**Your instructions**. Below is some material. Set down exactly the line where "Instruction: Click the word 'Robotics'" appears and all lines after it, and stop at the last line.

**Recorded information**.

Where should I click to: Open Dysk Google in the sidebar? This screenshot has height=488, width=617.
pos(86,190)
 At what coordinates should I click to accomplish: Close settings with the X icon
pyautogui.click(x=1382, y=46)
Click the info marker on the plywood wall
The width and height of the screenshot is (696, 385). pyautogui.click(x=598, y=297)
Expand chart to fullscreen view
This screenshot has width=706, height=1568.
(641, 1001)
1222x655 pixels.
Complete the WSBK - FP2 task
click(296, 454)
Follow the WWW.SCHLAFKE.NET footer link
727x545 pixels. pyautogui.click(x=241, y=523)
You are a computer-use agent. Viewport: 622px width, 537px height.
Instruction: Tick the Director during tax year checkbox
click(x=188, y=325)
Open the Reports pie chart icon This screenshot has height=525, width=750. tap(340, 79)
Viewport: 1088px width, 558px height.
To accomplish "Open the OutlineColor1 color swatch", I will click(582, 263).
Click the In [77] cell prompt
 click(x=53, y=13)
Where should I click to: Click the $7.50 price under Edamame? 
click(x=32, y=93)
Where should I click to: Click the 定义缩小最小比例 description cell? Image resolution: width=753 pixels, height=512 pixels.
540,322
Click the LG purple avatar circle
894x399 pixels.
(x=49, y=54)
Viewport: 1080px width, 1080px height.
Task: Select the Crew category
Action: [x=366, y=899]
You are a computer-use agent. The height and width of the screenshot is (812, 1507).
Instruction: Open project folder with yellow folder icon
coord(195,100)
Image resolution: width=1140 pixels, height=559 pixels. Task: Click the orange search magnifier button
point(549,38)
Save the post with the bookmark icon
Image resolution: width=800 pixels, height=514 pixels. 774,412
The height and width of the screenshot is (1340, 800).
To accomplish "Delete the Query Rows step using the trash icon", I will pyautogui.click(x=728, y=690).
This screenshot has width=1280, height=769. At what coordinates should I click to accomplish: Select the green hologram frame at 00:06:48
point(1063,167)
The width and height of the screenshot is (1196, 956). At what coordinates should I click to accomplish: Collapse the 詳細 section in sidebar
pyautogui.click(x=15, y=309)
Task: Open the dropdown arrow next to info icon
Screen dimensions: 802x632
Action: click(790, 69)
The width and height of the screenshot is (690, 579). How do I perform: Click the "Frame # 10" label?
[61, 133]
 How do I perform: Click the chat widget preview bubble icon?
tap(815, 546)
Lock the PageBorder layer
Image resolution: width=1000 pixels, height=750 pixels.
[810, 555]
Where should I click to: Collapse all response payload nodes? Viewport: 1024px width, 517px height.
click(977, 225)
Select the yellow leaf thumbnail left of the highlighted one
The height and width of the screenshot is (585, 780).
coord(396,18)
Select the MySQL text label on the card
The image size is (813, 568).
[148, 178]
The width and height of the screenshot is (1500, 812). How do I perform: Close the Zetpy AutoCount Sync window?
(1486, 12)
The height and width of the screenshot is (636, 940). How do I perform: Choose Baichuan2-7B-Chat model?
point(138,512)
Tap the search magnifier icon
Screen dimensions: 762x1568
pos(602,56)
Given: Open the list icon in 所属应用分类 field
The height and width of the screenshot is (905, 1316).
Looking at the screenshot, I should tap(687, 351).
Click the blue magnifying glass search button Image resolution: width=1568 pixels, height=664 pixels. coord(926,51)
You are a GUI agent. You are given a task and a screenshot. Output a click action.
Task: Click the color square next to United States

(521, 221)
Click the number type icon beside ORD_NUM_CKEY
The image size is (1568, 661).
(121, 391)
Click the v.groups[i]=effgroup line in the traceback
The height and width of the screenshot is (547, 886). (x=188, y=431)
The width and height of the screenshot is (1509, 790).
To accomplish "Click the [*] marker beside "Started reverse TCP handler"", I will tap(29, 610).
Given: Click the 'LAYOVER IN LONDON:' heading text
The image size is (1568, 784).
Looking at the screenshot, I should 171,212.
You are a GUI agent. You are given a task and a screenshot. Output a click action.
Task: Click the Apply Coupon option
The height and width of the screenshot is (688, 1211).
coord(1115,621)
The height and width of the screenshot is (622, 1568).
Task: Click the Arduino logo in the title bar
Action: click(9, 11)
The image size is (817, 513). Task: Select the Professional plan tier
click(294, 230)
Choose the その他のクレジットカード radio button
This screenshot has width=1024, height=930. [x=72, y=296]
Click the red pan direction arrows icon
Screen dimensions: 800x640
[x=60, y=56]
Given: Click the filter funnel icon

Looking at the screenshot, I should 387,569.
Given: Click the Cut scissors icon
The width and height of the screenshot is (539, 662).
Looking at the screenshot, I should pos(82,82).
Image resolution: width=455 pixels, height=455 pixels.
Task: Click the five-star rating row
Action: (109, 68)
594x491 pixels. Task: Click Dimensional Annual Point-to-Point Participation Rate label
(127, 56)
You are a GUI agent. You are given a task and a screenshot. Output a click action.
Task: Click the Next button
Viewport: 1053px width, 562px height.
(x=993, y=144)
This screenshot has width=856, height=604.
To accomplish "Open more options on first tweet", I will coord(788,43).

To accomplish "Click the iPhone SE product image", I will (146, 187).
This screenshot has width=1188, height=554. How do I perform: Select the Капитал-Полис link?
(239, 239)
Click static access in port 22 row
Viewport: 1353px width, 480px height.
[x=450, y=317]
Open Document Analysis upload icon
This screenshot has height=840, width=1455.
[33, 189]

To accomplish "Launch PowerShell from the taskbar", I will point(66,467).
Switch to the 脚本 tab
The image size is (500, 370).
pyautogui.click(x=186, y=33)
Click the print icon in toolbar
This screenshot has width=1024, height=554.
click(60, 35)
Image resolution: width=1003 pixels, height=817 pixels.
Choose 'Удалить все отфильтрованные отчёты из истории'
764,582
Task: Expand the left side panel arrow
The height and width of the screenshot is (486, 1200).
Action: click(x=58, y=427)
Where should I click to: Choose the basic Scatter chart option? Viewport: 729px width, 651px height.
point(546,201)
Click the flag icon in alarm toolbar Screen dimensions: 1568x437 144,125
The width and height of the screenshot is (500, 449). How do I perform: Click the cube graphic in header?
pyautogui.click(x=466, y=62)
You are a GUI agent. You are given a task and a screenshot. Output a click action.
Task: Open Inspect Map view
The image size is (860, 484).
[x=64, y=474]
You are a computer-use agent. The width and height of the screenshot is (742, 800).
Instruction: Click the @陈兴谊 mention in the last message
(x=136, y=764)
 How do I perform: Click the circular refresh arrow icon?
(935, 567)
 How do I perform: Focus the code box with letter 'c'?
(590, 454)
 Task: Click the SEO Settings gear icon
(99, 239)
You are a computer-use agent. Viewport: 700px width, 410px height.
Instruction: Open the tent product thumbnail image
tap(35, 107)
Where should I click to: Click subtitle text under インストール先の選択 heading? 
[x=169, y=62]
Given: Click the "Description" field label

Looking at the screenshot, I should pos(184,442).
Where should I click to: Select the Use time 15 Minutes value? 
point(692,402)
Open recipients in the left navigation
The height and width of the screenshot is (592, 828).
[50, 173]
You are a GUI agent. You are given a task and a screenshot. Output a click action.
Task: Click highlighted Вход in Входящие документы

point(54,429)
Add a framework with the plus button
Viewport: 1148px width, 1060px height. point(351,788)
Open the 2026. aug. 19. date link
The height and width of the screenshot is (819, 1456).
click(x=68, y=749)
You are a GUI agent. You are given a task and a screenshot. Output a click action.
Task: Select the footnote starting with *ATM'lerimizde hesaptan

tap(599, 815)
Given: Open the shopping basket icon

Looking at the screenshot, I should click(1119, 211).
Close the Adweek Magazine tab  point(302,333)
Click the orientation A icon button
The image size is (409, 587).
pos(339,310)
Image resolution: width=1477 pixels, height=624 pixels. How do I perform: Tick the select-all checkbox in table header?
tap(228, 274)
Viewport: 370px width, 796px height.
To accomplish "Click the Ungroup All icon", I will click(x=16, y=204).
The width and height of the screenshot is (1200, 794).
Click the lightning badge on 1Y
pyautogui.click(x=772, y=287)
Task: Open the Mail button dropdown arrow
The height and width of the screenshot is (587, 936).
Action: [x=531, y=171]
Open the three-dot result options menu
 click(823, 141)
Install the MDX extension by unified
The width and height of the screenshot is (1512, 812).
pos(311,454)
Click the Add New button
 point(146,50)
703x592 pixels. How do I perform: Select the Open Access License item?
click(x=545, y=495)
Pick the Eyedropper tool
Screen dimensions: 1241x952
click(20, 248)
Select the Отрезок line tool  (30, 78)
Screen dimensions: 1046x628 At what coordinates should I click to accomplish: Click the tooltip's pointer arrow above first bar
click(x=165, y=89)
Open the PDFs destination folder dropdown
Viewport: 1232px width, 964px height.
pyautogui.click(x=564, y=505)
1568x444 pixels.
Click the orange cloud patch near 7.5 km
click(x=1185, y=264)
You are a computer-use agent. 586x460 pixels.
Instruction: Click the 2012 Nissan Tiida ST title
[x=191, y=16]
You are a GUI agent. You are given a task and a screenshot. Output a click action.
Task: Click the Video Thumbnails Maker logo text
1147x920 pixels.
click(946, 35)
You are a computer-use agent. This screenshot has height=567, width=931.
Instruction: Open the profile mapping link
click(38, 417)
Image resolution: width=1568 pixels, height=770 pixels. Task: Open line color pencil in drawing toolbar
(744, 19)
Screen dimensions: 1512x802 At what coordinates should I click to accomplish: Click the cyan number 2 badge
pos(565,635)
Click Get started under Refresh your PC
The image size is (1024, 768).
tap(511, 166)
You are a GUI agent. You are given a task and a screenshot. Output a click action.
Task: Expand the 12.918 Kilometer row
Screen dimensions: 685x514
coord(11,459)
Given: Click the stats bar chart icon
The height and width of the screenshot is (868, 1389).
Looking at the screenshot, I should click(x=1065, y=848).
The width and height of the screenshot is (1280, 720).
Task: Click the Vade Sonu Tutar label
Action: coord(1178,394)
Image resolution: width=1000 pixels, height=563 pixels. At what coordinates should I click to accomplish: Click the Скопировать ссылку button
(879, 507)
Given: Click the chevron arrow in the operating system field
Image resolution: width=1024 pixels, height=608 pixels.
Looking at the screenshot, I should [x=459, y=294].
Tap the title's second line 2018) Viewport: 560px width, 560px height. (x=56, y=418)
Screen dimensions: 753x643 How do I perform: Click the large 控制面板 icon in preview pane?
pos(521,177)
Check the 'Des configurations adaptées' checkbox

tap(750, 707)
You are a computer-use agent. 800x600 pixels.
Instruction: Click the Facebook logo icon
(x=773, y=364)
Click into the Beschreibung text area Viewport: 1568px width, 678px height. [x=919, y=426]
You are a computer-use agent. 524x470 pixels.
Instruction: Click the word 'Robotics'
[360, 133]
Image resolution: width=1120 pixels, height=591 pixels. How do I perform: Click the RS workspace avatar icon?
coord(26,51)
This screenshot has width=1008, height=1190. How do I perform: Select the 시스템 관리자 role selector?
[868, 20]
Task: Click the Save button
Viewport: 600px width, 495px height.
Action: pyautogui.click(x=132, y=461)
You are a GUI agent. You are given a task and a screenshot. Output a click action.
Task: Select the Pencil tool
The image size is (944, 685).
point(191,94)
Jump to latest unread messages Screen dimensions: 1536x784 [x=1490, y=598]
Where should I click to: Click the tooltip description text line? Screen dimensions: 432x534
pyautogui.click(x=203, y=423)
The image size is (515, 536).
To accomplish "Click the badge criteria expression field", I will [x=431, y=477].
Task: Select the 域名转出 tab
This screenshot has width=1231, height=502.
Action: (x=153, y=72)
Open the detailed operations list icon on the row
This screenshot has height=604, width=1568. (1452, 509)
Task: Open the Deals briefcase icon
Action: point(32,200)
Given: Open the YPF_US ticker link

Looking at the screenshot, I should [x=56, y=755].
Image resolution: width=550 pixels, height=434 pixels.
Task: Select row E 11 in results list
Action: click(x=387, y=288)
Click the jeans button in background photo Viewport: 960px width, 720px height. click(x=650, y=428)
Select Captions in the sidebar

**Answer space**.
Instruction: Click the word 'Robotics'
[360, 133]
Image resolution: width=1120 pixels, height=591 pixels. How do I perform: Click the RS workspace avatar icon?
coord(26,51)
This screenshot has width=1008, height=1190. How do I perform: Select the 시스템 관리자 role selector?
[868, 20]
Task: Click the Save button
Viewport: 600px width, 495px height.
Action: pyautogui.click(x=132, y=461)
You are a GUI agent. You are given a task and a screenshot. Output a click action.
Task: Select the Pencil tool
The image size is (944, 685).
point(191,94)
Jump to latest unread messages Screen dimensions: 1536x784 [x=1490, y=598]
Where should I click to: Click the tooltip description text line? Screen dimensions: 432x534
pyautogui.click(x=203, y=423)
The image size is (515, 536).
To accomplish "Click the badge criteria expression field", I will [x=431, y=477].
Task: Select the 域名转出 tab
This screenshot has width=1231, height=502.
Action: (x=153, y=72)
Open the detailed operations list icon on the row
This screenshot has height=604, width=1568. (1452, 509)
Task: Open the Deals briefcase icon
Action: point(32,200)
Given: Open the YPF_US ticker link

Looking at the screenshot, I should [x=56, y=755].
Image resolution: width=550 pixels, height=434 pixels.
Task: Select row E 11 in results list
Action: click(x=387, y=288)
Click the jeans button in background photo Viewport: 960px width, 720px height. click(x=650, y=428)
Select Captions in the sidebar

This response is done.